By Julieta Ogando

En la sombra de la abstracción

En la sombra de la abstracción

En la sombra de la abstracción

Alfredo Carracedo – Grupo Joven

Galería Towpyha

-

Jun 11, 2025

Alfredo Carracedo y el arte de no figurar

En un presente donde todo parece diseñado para la visibilidad, una muestra póstuma reconstruye la obra de un artista que trabajó durante cuatro décadas sin firmar, sin vender y sin exponer. En la sombra de la abstracción presenta el universo de Alfredo Carracedo (1927–2000), figura fundacional del Grupo Joven, cuyas líneas, trazos y decisiones rehuyeron siempre el canon, el mercado y la notoriedad. Una arqueología visual y política de la resistencia geométrica.


Entre el olvido y la línea

¿Dónde van a parar los artistas que no quisieron entrar en el circuito? ¿Qué lugar se les asigna en los relatos oficiales del arte argentino? En la sombra de la abstracción, la muestra que inaugura la nueva sede de la galería Towpyha en San Telmo, propone algo más que una revisión: ofrece un montaje-rescate, un gesto curatorial que restituye presencia a quien eligió el margen.

Alfredo Carracedo fue pintor, diseñador, docente y, sobre todo, fue un artista que decidió mantenerse fuera del mapa. Su obra, en gran parte realizada entre los años 50 y 80, permaneció inédita hasta hoy. Ni salones, ni ferias, ni mercado. Dibujó sobre papeles reciclados —de Vialidad Nacional o Puertos Argentinos— y creó un archivo que no pretendía trascender. Y sin embargo, aquí estamos: rodeados de esas líneas precisas, puntillismos obsesivos y geometrías que hablan de una modernidad que quiso reinventarse a pesar de todo.

Esta es la primera vez que se presenta su producción de forma individual. Y aunque el título alude a una sombra —esa penumbra donde Carracedo eligió trabajar—, la muestra ilumina una parte de la historia del arte argentino que permanecía eclipsada: la de los que no se adaptaron ni se rindieron. Los que, como él, hicieron del papel un manifiesto, de la docencia una práctica estética, y del anonimato, una forma de resistencia.


Reescribir el pasado: el Grupo Joven y el gesto de la disidencia

Antes que estética, la abstracción fue para ellos una posición. En una Buenos Aires marcada por la censura, el conservadurismo y una academia anquilosada, los integrantes del Grupo Joven eligieron desobedecer. El nombre puede sonar amable, incluso ingenuo. Pero lo que encierra es otra cosa: una crítica feroz al sistema artístico de los años 50, a su educación formal, a su distribución institucional y al modo en que se legitimaban los sentidos del arte. Frente a una escuela que enseñaba a ser maestro antes que artista, ellos ensayaron otra vía: la del ejercicio, la del ensayo gráfico, la del manifiesto.

Registros de localización de palabras y elementos
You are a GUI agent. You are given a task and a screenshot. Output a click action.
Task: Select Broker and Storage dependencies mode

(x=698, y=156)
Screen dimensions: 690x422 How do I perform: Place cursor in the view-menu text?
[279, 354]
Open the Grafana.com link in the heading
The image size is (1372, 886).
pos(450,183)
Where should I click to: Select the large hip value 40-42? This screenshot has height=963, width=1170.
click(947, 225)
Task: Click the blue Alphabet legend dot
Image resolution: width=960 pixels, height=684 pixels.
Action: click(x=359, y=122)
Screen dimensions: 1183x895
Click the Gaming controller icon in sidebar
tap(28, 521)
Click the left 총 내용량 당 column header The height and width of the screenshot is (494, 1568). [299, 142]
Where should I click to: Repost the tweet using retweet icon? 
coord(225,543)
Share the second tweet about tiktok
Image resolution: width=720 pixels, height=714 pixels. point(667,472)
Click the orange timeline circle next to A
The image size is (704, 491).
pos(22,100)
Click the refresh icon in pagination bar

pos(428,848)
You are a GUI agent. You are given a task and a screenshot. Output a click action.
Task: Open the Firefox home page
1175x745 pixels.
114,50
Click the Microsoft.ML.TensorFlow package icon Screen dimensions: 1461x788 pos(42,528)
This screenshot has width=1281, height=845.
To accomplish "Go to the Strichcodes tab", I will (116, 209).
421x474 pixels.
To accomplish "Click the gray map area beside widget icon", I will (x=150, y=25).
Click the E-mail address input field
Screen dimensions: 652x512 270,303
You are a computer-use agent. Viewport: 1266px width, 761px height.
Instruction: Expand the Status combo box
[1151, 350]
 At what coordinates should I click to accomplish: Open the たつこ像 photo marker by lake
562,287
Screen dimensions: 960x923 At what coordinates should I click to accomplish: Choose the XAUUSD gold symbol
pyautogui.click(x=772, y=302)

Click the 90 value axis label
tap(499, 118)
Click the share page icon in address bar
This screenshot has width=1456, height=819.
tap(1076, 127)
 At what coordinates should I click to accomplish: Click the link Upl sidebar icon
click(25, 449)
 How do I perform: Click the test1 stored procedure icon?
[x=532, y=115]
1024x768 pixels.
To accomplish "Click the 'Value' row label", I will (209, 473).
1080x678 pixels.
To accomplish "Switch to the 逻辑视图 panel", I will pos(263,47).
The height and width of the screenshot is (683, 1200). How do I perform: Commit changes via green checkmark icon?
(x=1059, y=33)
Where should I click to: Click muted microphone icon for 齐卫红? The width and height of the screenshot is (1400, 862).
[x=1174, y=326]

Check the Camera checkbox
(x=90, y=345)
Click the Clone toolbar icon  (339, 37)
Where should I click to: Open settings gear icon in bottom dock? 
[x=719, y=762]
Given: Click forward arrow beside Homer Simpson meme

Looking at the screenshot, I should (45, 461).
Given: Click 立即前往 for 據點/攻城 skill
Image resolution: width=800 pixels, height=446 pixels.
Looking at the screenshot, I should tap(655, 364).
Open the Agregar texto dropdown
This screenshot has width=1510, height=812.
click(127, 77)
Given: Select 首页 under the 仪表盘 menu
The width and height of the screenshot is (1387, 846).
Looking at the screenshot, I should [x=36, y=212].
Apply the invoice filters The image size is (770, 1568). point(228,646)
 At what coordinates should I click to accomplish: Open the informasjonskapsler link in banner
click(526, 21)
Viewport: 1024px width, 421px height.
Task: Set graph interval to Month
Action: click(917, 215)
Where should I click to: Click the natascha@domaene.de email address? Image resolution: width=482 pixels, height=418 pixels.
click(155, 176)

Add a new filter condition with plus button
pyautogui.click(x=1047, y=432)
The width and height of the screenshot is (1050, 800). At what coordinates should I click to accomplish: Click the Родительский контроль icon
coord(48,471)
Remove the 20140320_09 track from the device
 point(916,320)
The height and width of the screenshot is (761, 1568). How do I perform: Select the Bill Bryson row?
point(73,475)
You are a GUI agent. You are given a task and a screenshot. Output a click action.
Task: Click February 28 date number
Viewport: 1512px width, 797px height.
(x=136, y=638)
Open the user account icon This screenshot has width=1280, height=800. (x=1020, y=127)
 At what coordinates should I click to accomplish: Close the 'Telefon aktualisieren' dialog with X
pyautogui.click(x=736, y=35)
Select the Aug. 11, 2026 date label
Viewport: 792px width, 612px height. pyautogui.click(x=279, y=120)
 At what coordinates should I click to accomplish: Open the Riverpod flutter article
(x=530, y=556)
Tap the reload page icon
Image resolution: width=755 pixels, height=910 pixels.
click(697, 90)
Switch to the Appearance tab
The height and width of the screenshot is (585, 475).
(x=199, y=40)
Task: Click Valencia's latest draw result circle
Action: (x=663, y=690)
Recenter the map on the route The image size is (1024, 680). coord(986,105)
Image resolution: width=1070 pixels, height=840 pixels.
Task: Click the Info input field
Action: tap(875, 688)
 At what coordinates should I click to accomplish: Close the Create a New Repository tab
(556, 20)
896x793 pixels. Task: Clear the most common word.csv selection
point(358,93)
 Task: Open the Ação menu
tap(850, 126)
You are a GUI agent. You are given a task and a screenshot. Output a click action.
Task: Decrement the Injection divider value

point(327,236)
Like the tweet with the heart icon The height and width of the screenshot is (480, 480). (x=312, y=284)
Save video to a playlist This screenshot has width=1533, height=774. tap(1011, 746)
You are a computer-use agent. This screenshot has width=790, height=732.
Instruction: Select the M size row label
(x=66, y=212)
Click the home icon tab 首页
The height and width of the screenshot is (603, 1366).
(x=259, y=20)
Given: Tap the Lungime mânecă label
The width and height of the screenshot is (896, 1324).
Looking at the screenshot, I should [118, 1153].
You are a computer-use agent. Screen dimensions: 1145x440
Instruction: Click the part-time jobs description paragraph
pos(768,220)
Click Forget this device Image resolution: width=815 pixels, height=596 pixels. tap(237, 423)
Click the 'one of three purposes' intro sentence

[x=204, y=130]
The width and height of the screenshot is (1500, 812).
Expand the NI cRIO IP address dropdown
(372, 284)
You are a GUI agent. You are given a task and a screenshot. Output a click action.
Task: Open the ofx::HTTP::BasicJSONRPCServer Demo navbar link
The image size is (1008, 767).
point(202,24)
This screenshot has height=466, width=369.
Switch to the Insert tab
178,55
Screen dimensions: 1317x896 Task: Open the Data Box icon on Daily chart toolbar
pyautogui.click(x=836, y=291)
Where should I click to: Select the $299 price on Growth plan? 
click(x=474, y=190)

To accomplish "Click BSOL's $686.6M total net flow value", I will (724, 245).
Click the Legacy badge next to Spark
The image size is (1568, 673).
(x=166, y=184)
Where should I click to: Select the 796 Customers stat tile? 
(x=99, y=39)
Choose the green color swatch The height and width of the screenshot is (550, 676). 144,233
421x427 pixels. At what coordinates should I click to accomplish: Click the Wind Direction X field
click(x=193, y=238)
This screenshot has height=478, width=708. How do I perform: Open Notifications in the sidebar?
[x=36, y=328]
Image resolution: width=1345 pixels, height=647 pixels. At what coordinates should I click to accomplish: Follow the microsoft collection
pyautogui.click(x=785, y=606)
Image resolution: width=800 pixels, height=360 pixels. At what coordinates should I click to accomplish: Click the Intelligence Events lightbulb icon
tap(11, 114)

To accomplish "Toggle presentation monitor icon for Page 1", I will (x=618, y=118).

## Conjunto de tareas
1: Devuelve del artículo sobre Alfredo Carracedo todo lo que va desde "Esta es la primera" hasta "forma de resistencia.".
2: Según el artículo sobre Alfredo Carracedo, ¿de qué organismos eran los papeles reciclados sobre los que dibujó?
3: Continúa el artículo sobre Alfredo Carracedo a partir de donde termina.

## Respuestas por tarea
1:
Esta es la primera vez que se presenta su producción de forma individual. Y aunque el título alude a una sombra —esa penumbra donde Carracedo eligió trabajar—, la muestra ilumina una parte de la historia del arte argentino que permanecía eclipsada: la de los que no se adaptaron ni se rindieron. Los que, como él, hicieron del papel un manifiesto, de la docencia una práctica estética, y del anonimato, una forma de resistencia.

2: De Vialidad Nacional o Puertos Argentinos.

3:
Fundado en 1946 bajo la consigna “No estamos a favor ni en contra de los hombres y luchamos por el arte”, el colectivo asumía que crear era, también, tomar partido. La palabra “luchamos” no era alegórica: respondía a un contexto hostil, donde la abstracción era difamada desde las tribunas oficiales. En su tiempo, el entonces ministro de Educación, Oscar Ivanissevich, los acusó de “anormales estimulados por la cocaína, la marihuana, el alcohol y el esnobismo”. Pero el gesto que marcó su disidencia no se limitó al discurso. En 1951, durante el Salón de Otoño, el Grupo Joven empapeló las paredes del edificio con consignas como “Los viejos a dormir” y “Basta de acomodos”, en una intervención que puede leerse hoy como una protoacción urbana: directa, política, irreverente.

No había lugar para ellos en los salones, ni en las becas, ni en el mercado. Y sin embargo, no dejaron de producir. A falta de exposición, inventaron circuitos alternativos: fanzines, manifiestos, cuadernillos llamados “Sueltos”, dirigidos a estudiantes, sindicatos, artistas anónimos. Allí convivían críticas a muestras de la Bauhaus, poemas de los miembros, traducciones de Nietzsche y textos como “Crisis”, donde afirmaban sin eufemismos:

“Todo está podrido. No obstante, el país está lleno de personas importantes. Sí, importantes dentro de un país en descomposición”.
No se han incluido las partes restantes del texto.